[Dataset items]
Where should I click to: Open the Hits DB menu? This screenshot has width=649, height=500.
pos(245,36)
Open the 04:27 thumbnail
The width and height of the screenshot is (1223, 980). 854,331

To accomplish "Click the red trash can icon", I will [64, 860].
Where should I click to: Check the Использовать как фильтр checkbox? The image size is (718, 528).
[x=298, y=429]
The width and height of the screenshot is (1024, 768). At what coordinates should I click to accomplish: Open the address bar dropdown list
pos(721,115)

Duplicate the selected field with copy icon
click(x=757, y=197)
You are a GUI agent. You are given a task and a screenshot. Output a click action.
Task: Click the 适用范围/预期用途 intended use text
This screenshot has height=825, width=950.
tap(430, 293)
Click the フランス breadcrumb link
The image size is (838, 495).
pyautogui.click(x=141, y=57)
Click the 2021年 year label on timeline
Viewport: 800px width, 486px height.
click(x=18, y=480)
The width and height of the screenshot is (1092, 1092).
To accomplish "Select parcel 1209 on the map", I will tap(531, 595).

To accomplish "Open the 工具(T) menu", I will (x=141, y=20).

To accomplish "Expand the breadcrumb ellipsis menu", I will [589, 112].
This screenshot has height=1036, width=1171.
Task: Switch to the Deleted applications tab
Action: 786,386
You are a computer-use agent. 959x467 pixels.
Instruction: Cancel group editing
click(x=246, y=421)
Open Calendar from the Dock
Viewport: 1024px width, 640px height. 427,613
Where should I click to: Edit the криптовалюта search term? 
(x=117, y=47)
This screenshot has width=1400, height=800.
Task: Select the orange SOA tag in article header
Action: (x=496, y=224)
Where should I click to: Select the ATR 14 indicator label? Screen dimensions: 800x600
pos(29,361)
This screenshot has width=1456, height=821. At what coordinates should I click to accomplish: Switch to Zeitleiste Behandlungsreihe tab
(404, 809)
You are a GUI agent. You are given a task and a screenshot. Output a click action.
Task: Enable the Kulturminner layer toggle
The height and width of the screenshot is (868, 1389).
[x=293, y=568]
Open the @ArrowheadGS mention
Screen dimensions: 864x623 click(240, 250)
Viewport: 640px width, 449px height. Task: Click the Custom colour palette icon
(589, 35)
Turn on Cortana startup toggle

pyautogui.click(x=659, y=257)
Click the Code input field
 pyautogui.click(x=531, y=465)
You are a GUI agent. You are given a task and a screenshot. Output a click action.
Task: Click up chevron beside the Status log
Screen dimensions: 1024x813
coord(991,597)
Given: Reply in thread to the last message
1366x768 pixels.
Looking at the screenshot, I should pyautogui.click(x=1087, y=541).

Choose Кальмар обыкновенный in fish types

▶ [Exercise directions] Each record above should be returned exactly as it appears.

▶ [Exercise output]
Where should I click to: Open the Hits DB menu? This screenshot has width=649, height=500.
pos(245,36)
Open the 04:27 thumbnail
The width and height of the screenshot is (1223, 980). 854,331

To accomplish "Click the red trash can icon", I will [64, 860].
Where should I click to: Check the Использовать как фильтр checkbox? The image size is (718, 528).
[x=298, y=429]
The width and height of the screenshot is (1024, 768). At what coordinates should I click to accomplish: Open the address bar dropdown list
pos(721,115)

Duplicate the selected field with copy icon
click(x=757, y=197)
You are a GUI agent. You are given a task and a screenshot. Output a click action.
Task: Click the 适用范围/预期用途 intended use text
This screenshot has height=825, width=950.
tap(430, 293)
Click the フランス breadcrumb link
The image size is (838, 495).
pyautogui.click(x=141, y=57)
Click the 2021年 year label on timeline
Viewport: 800px width, 486px height.
click(x=18, y=480)
The width and height of the screenshot is (1092, 1092).
To accomplish "Select parcel 1209 on the map", I will tap(531, 595).

To accomplish "Open the 工具(T) menu", I will (x=141, y=20).

To accomplish "Expand the breadcrumb ellipsis menu", I will [589, 112].
This screenshot has height=1036, width=1171.
Task: Switch to the Deleted applications tab
Action: 786,386
You are a computer-use agent. 959x467 pixels.
Instruction: Cancel group editing
click(x=246, y=421)
Open Calendar from the Dock
Viewport: 1024px width, 640px height. 427,613
Where should I click to: Edit the криптовалюта search term? 
(x=117, y=47)
This screenshot has width=1400, height=800.
Task: Select the orange SOA tag in article header
Action: (x=496, y=224)
Where should I click to: Select the ATR 14 indicator label? Screen dimensions: 800x600
pos(29,361)
This screenshot has width=1456, height=821. At what coordinates should I click to accomplish: Switch to Zeitleiste Behandlungsreihe tab
(404, 809)
You are a GUI agent. You are given a task and a screenshot. Output a click action.
Task: Enable the Kulturminner layer toggle
The height and width of the screenshot is (868, 1389).
[x=293, y=568]
Open the @ArrowheadGS mention
Screen dimensions: 864x623 click(240, 250)
Viewport: 640px width, 449px height. Task: Click the Custom colour palette icon
(589, 35)
Turn on Cortana startup toggle

pyautogui.click(x=659, y=257)
Click the Code input field
 pyautogui.click(x=531, y=465)
You are a GUI agent. You are given a task and a screenshot. Output a click action.
Task: Click up chevron beside the Status log
Screen dimensions: 1024x813
coord(991,597)
Given: Reply in thread to the last message
1366x768 pixels.
Looking at the screenshot, I should pyautogui.click(x=1087, y=541).

Choose Кальмар обыкновенный in fish types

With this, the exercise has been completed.